The GOP's Coming Diversity Breakthrough

Written by Corey Chambliss on Thursday June 3, 2010

The current crop of Republican minorities running in the 2010 midterm elections will force the public to reexamine many of their own ideas about the GOP and race.

F. Scott Fitzgerald was famously quoted as saying, “The test of a first-rate intelligence is the ability to hold two opposed ideas in the mind at the same time, and still retain the ability to function.” Bearing this in mind, the crop of Republican minorities running in the midterm elections poses an intriguing IQ test for the general populace, as the debate rages over the Party’s decades-long struggle with race.

In response to my post discussing the GOP’s Rand Paul problem, one commenter suggested that my personal membership in the Party could either be ascribed to confusion or masochism. When it comes to my political party, at least, I can confidently declare these both to be false diagnoses. Yet the question of why any minority would support the Republican Party persists, with those choosing to do so generally viewed askance. Candidates in the Rand Paul mold do nothing to assuage these suspicions, despite the Party establishment issuing its early support for Mr. Paul’s opponent.

Paul described his victory as a clear-cut message from the Tea Party movement, an assertion readily seized upon as proof positive of that body’s racial intolerance. The current electoral landscape for 2010, however, paints a more complicated portrait: Many professed Tea Party candidates—most notably Florida’s Marco Rubio—are themselves minorities, with Allen West also seeking election in Florida while unabashedly claiming the mantle of this nascent political force. In Hawaii’s 1st Congressional District, Charles Djou was recently elected to the House of Representatives, having turned President Obama’s home district red for the first time in nine years. Djou will appear on the ballot for a full term again this November.
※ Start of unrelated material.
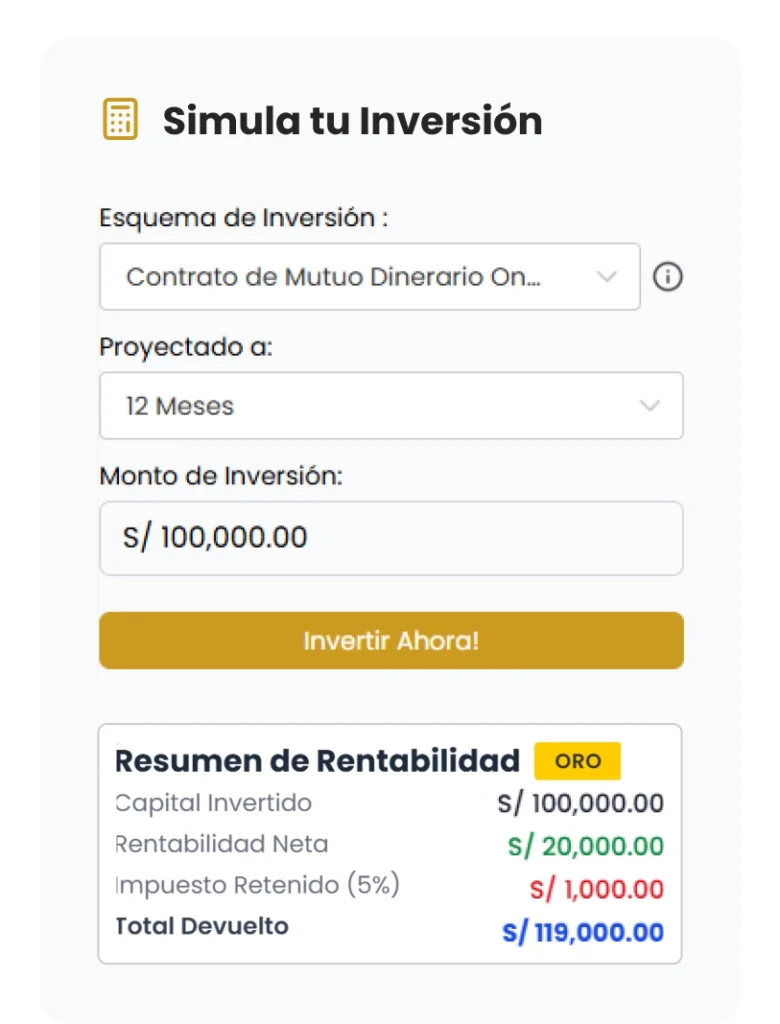Screen dimensions: 780x1024
Task: Click the chevron in Contrato de Mutuo dropdown
Action: (607, 277)

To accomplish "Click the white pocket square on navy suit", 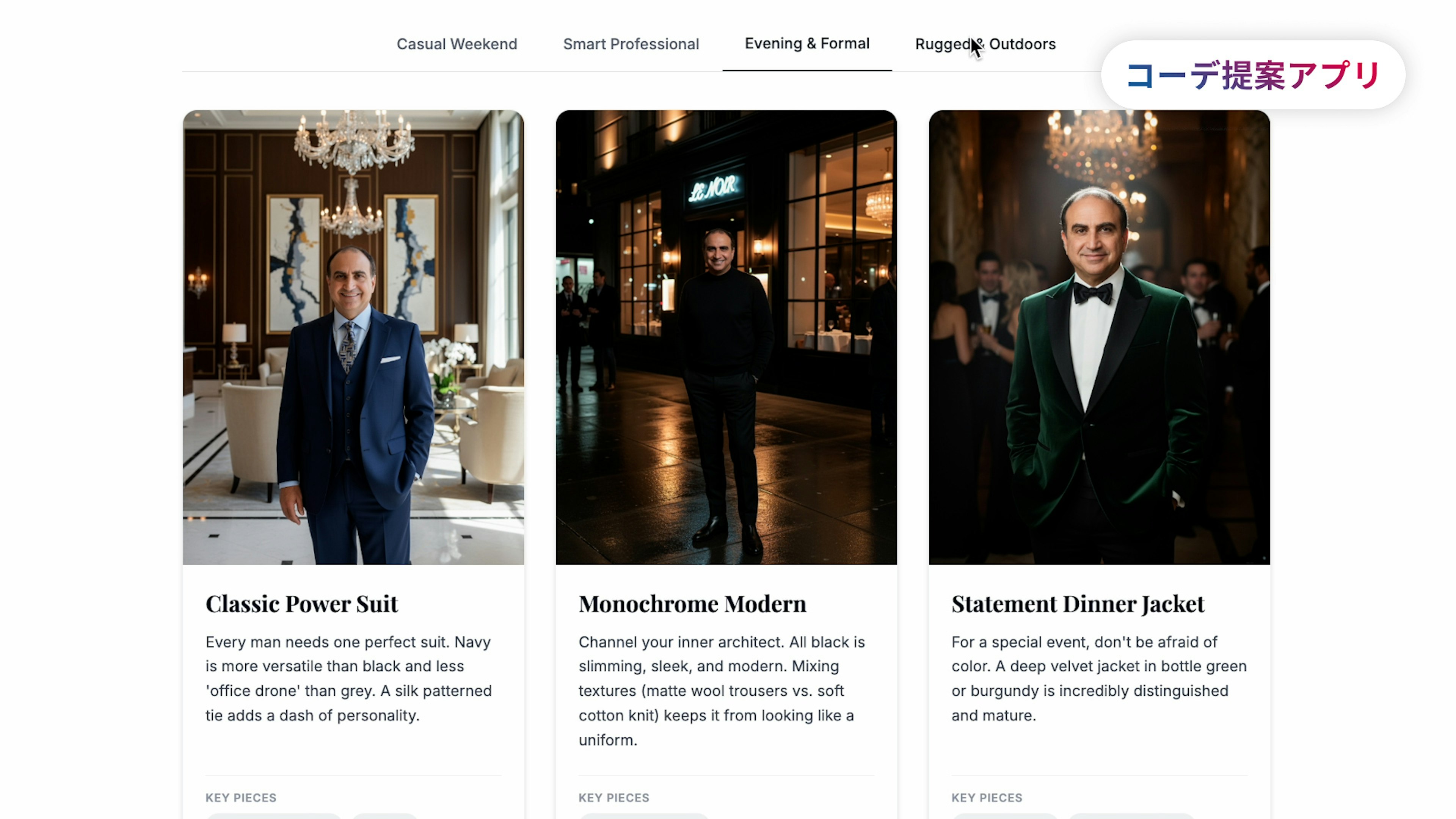I will click(x=390, y=359).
Are these Republican candidates masochists, or worse, “confused”? The latter condescension is worthy of abject contempt for its implication: Conservative minorities must be somehow led astray by distracting red herrings, in turn violating their own political self interest. Djou, a graduate of the Wharton School and the University of Southern California Law School, is presumably aware of the two parties’ distinctions. Marco Rubio may have become familiar with our political system while serving as the Speaker of Florida’s House of Representatives. West—a retired Army lieutenant colonel and one of 32 African-American Republicans running for Congress this year—presumably learned the tenets of the Republican Party while earning at least one of two master’s degrees.

All three of these candidates will appear on a general election ballot this November for reasons other than some sort of collective confusion. What drew these disparate men from varying backgrounds to the so-called “Party of No”? In examining the ideas that encompass these broadly diverse candidacies, the keys can be found to the intellectual rebirth of the Republican Party. Some may consider a person’s race and party label to be two oppositional ideas, but a national discussion of how the two are reconciled would be a conversation of first-rate intelligence.